Gram-based methods. The method proposed by Gatys et al. (2016) is Gram-based, using so-called Gram matrices of the feature maps extracted from CNNs to represent the styles of images, and could achieve visually stunning results. Since then, numerous Gram-based approaches were proposed to improve the performance in many aspects, including efficiency Johnson et al. (2016); Ulyanov et al. (2016), quality Li et al. (2017a); Lu et al. (2019); Wang et al. (2020b, 2021); Lin et al. (2021); Chandran et al. (2021); Cheng et al. (2021); An et al. (2021); Chen et al. (2021b), and generality Chen et al. (2017); Huang and Belongie (2017); Li et al. (2017c, 2019); Jing et al. (2020), etc.

Patch-based methods. Patch-based style transfer is another important research line. Li and Wand (2016a, b) first combined MRFs and CNNs for arbitrary style transfer. It extracts local neural patches to represent the styles of images and searches for the most similar patches from the style image to satisfy the local structure prior of the content image. Later, Chen and Schmidt (2016) proposed to swap the content activation patch with the best-matched style activation patch using a Style-Swap operation, and then used an inverse network for fast patch-based stylization. Based on them, many successors were further designed for better performance Sheng et al. (2018); Gu et al. (2018); Park and Lee (2019); Kolkin et al. (2019); Yao et al. (2019); Zhang et al. (2019); Deng et al. (2020); Liu et al. (2021); Chen et al. (2021a) and extended applications Champandard (2016); Liao et al. (2017); Wang et al. (2022).

Diversified methods. Our method is closely related to the existing diversified methods. Li et al. (2017b) and Ulyanov et al. (2017) introduced the diversity loss to train the feed-forward networks to generate diverse outputs by mutually comparing and maximizing the variations between the generated results in mini-batches. However, these methods are learning-based and have restricted generalization, limited diversity, and poor scalability Wang et al. (2020a). To combat these limitations, Wang et al. (2020a) proposed a learning-free method called Deep Feature Perturbation to empower the WCT-based methods to generate diverse results. This method is universal for arbitrary styles, but unfortunately, it relies on WCT and does not apply to other types of methods.

Tasks to perform
1. Quote the section of the style transfer passage that starts with the words containing "Gram-based methods. The" and ends with "al. (2020), etc.".
2. State whether each statement agrees with the style transfer passage, answering yes or no and quoting the deciding words: (a) Li and Wand were the first to combine MRFs and CNNs for arbitrary style transfer; (b) Deep Feature Perturbation is a learning-based method; (c) Deep Feature Perturbation works with any type of style transfer method.
The material after the style transfer passage plays no part in what is asked here.

Given information
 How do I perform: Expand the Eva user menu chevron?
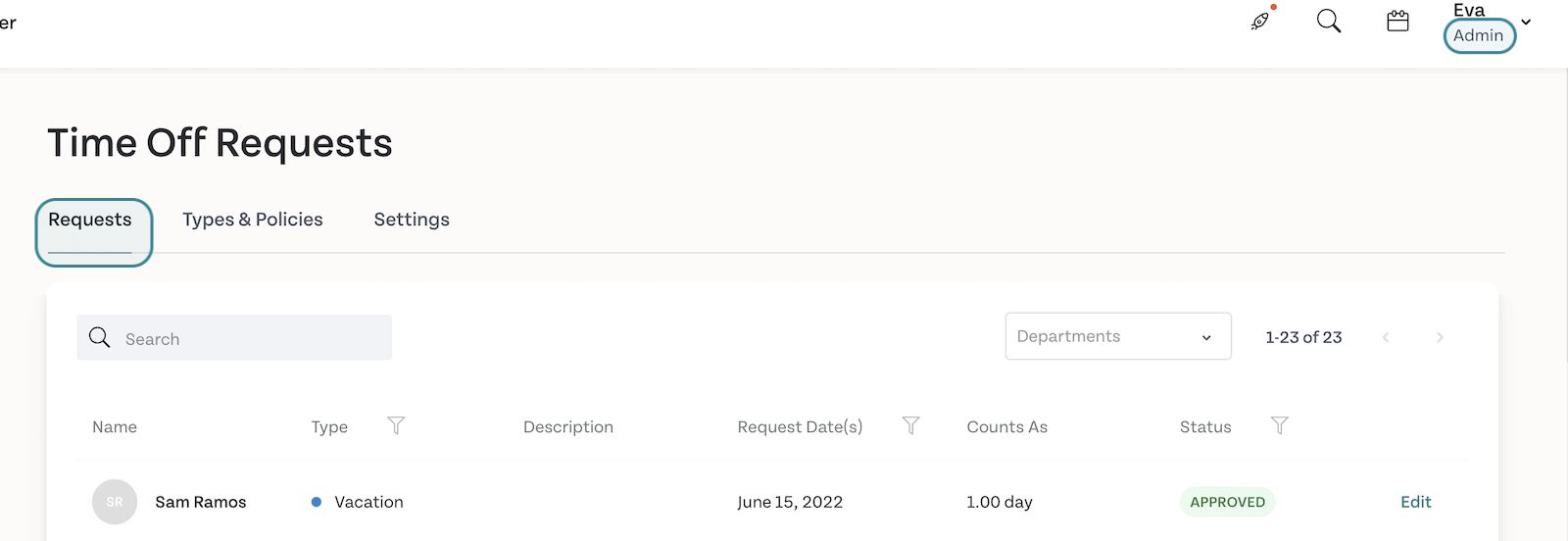[x=1526, y=22]
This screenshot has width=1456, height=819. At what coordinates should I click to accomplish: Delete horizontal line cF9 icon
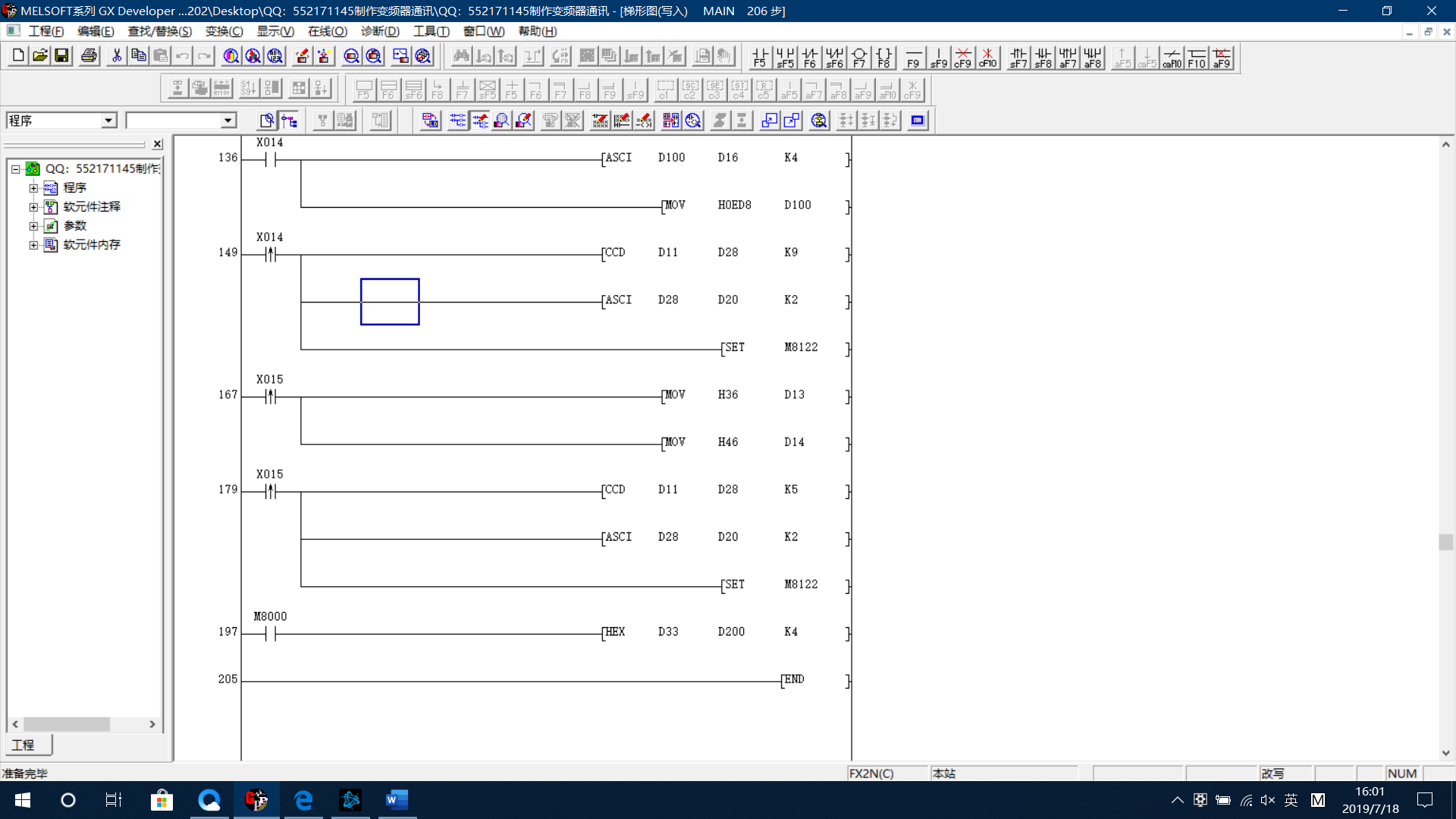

Solutions
1.
Gram-based methods. The method proposed by Gatys et al. (2016) is Gram-based, using so-called Gram matrices of the feature maps extracted from CNNs to represent the styles of images, and could achieve visually stunning results. Since then, numerous Gram-based approaches were proposed to improve the performance in many aspects, including efficiency Johnson et al. (2016); Ulyanov et al. (2016), quality Li et al. (2017a); Lu et al. (2019); Wang et al. (2020b, 2021); Lin et al. (2021); Chandran et al. (2021); Cheng et al. (2021); An et al. (2021); Chen et al. (2021b), and generality Chen et al. (2017); Huang and Belongie (2017); Li et al. (2017c, 2019); Jing et al. (2020), etc.

2.
(a) Yes: "Li and Wand (2016a, b) first combined MRFs and CNNs for arbitrary style transfer."
(b) No: "Wang et al. (2020a) proposed a learning-free method called Deep Feature Perturbation"
(c) No: "it relies on WCT and does not apply to other types of methods."